** Source extract follows **
I can’t speak for my siblings, but I was nearly overcome with guilty relief. Marilyn spared me the anguish of making–or not making–the same offer. I had three school-aged children and was only beginning to get back on my feet, with the help of family, friends, and community after a turbulent divorce. I was at a new job, struggling to pay off some bills and avoid foreclosure on my house.

As we all feasted on Thanksgiving Day 2005, Marilyn’s meal was limited to jello and clear liquids. She drank the prescribed phosphasoda in preparation for the next day’s transplant and downplayed her benevolence to local news reporters as they filmed her family dining on traditional turkey with all the trimmings. On November 25, 2005, the surgeon emerged optimistic from the completed transplant. Our family was so grateful to Marilyn for her selfless gift of life and we all looked forward to a healthy, happy Christmas season that year and for the years ahead.

Alas, our Christmas celebration was not what we’d planned. Only twenty-five days after transplant, on December 20, 2005, Bobbi was rushed to the hospital with a high fever. Until that day nobody knew that she had contracted a MRSA infection, apparently during the November transplant. The deadly serious methicillin-resistant Staphylococcus aureus very nearly took her life. After an emergency nephrectomy I telephoned Marilyn to break the news that her donated kidney had been damaged beyond repair. Always the giver, Marilyn’s first concern was Bobbi, then for me and my family. She never expressed any regret, then or later, for her altruism.

To say it was a horrible week is a gross understatement. We settled into the waiting room, each of us afraid to go home for even a brief period. Our brother and his family drove through the night from Sacramento. We took turns tiptoeing into her room, offering Bobbi verbal reassurances we hoped to be true, never knowing how much she heard or understood. Even after she regained consciousness, the tube down her throat prevented her from speaking. On Christmas Eve we persuaded the ICU nurses to waive the visitor limit. All fourteen of us–Bobbi’s nieces, nephews, mother and siblings with their spouses–crowded around her hospital bed and sang Silent Night. Keeping rhythm with Joseph Mohr’s renowned hymn were the beeping monitors and blinking lights of the hospital machinery, the same equipment which had offered weak assurance over the past few days that Bobbi was alive. Her eyes were open while we sang, and were by no means the only pair in the ICU filled with tears before the final chorus.
** End of Source extract **
§ Task list:
1. In the transplant account, on what date was Bobbi's kidney transplant completed?
2. Continue the transplant account from its last sentence.
The material isn't needed.
** Exercise data follows **
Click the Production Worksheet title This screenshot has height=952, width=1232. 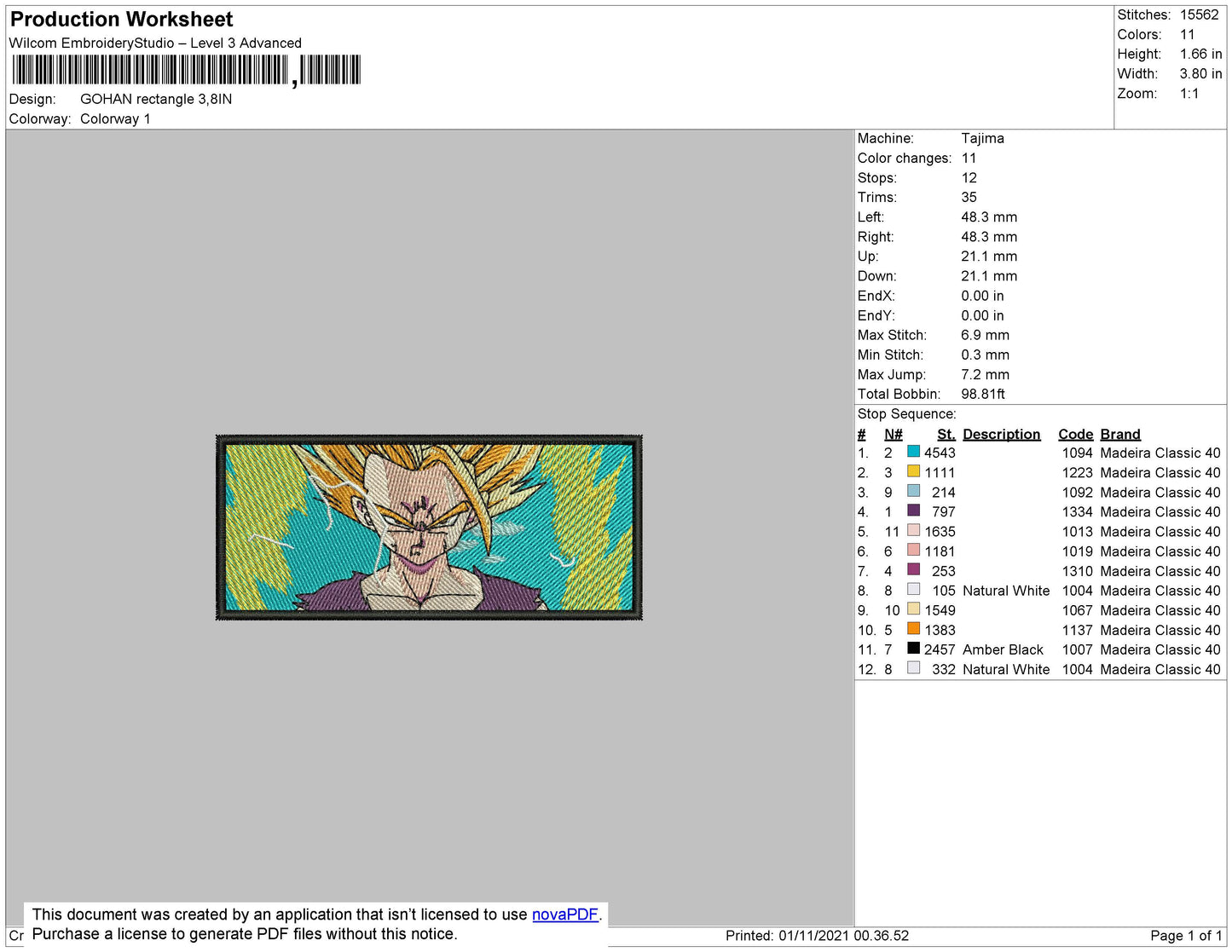[121, 20]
** End of Exercise data **
§ Answers provided:
1. November 25, 2005.

2.
Doctors told us that she would need to begin dialysis, probably immediately, as the newly donated kidney had been removed and her system had taken a beating. To everyone’s surprise, the kidney she’d originally received in Chicago rose to the occasion and when Bobbi was discharged from the hospital it was functioning well enough to delay dialysis. Weeks turned into months and the kidney kept working. Two years later it was still functioning, although at a steadily decreasing rate. Early this year, the dutiful kidney that had served Bobbi beyond our expectations began to falter.

It was time for Bobbi to get back on the waiting list, and to prepare for dialysis. The options were few and none were ideal. In her complicated situation, it would be best to avoid dialysis altogether, but the wait for an anonymous cadaver donor could take months, even years. I couldn’t stand by and watch my baby sister suffer any longer. Most people experience a streak of bad luck sometime in their life, but Bobbi had been dealt more than her fair share. How could I raise my children to love one another, to be passionate and giving, while I stood by and watched my sister suffer? How could I defend a decision not to give a kidney to improve the quality of their aunt’s life? And how would I live with the guilt every time I reached for the phone to share a laugh or discuss a problem with my baby sister before I remembered that she had died?

Our surgeries were completed on July 29, 2008. We’re both healing right on schedule. My sister’s lab tests show consistently good numbers and her prognosis is great. It’s been just over a month, and I feel great.